DATA:
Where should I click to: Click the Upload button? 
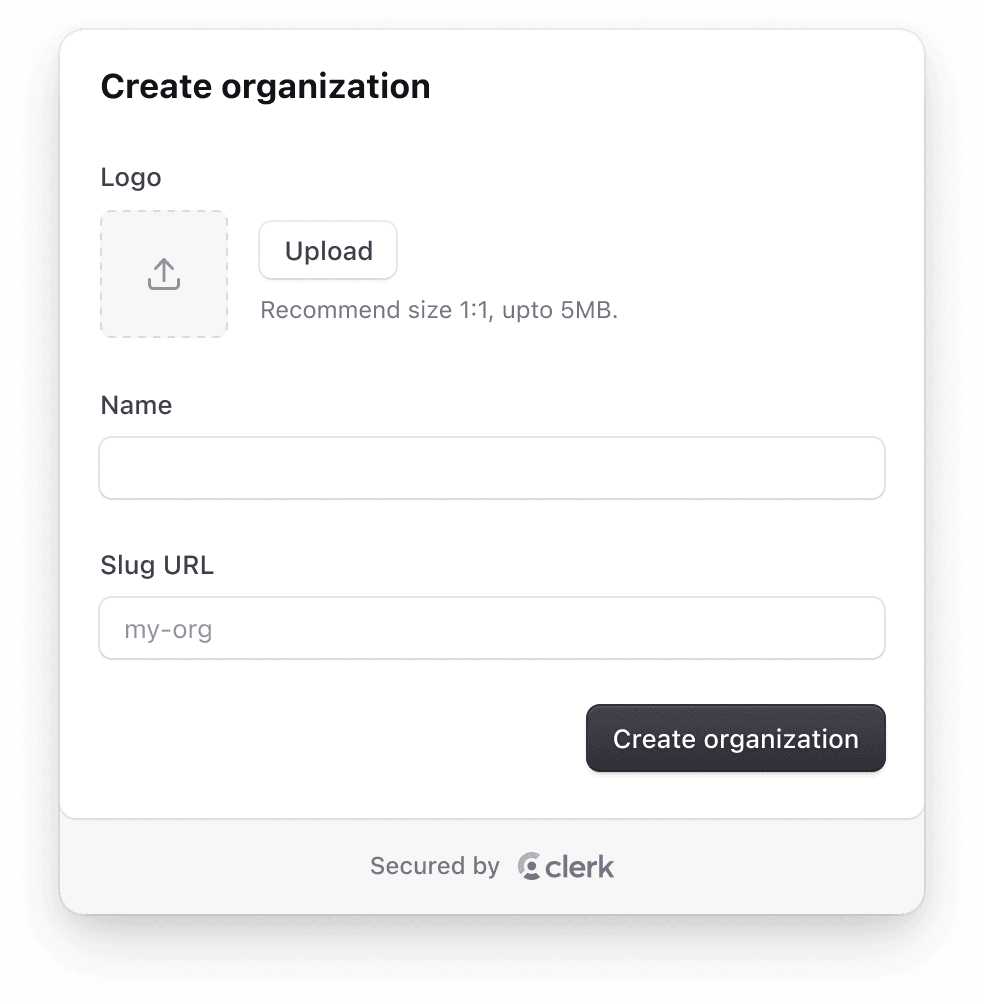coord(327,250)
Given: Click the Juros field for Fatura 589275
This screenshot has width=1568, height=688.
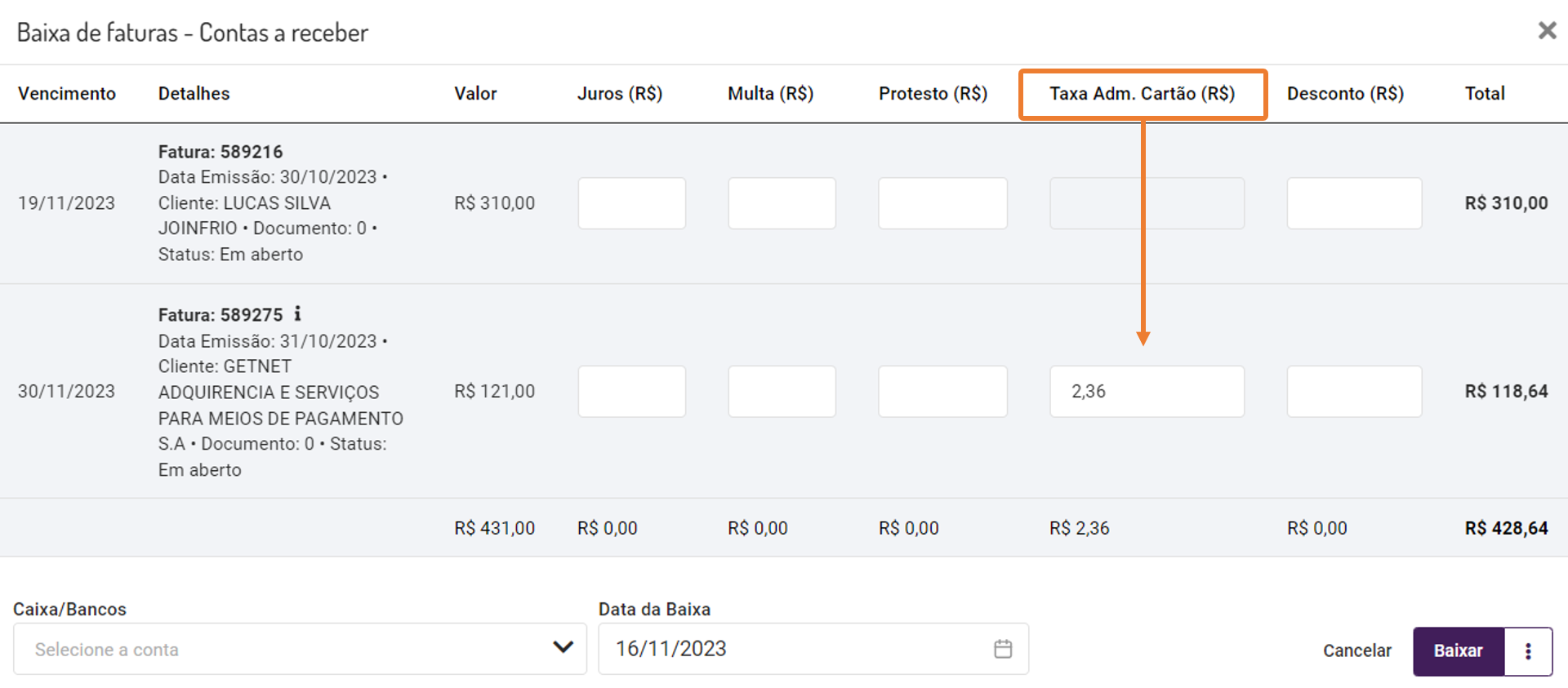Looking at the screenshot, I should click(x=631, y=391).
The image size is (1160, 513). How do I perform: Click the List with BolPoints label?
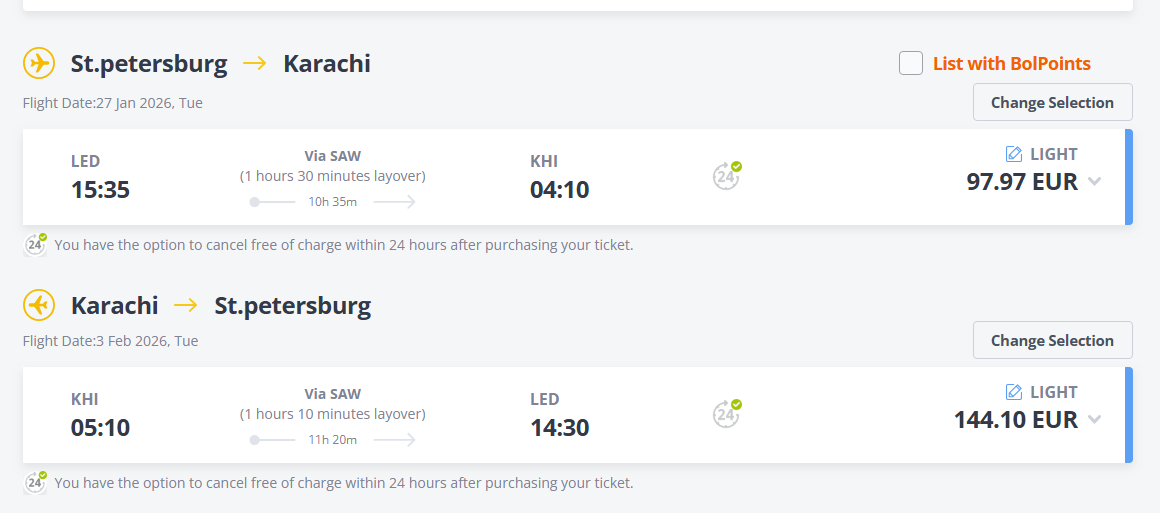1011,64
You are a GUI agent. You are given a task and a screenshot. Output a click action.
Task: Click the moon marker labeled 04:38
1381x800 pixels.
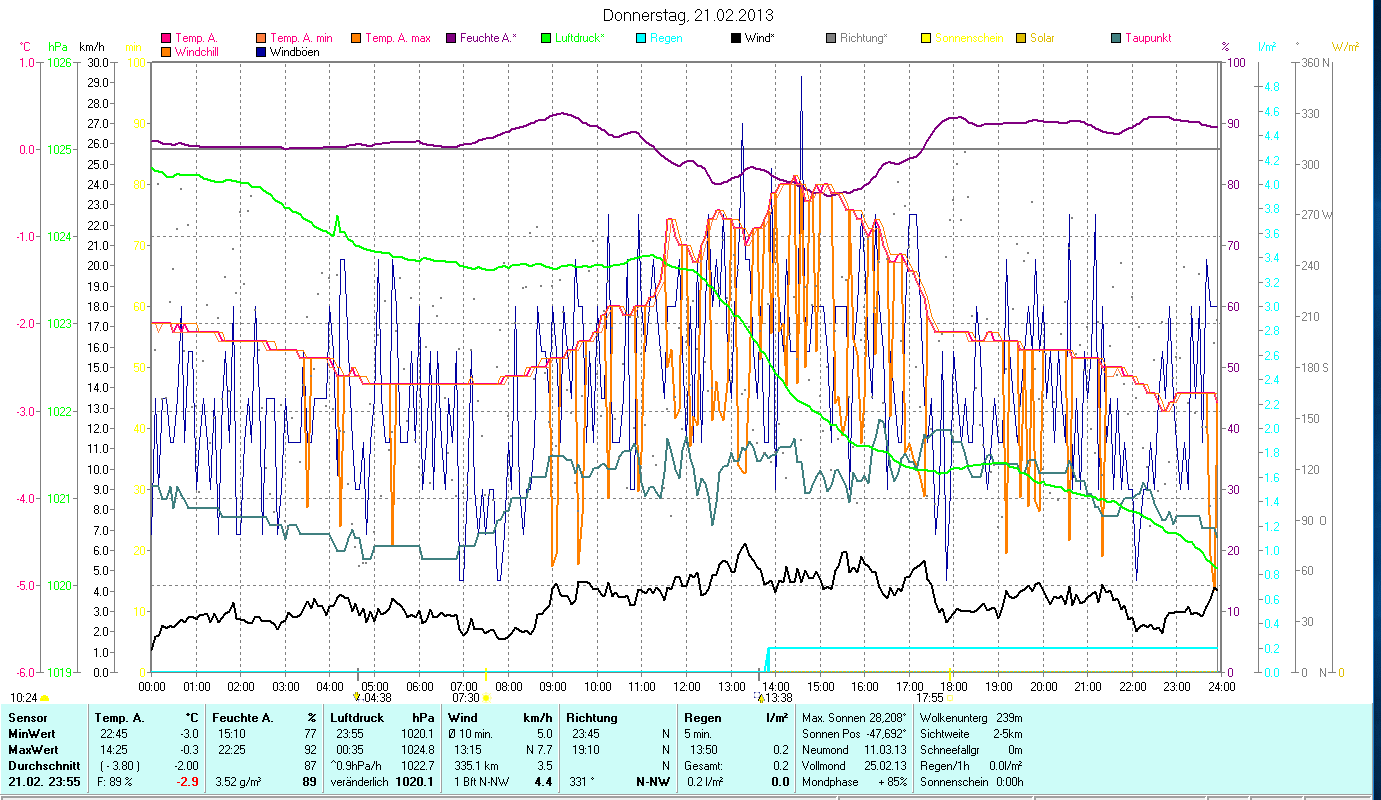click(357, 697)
--
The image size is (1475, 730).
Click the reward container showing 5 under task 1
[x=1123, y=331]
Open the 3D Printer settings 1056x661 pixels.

WORK ORDER: Scan the listing above for the line that has "The image size is (1475, 730).", then copy exactly from that line through the line that has "Open the 3D Printer settings 1056x661 pixels.".

EXERCISE ANSWER:
The image size is (1475, 730).
Click the reward container showing 5 under task 1
[x=1123, y=331]
Open the 3D Printer settings 1056x661 pixels.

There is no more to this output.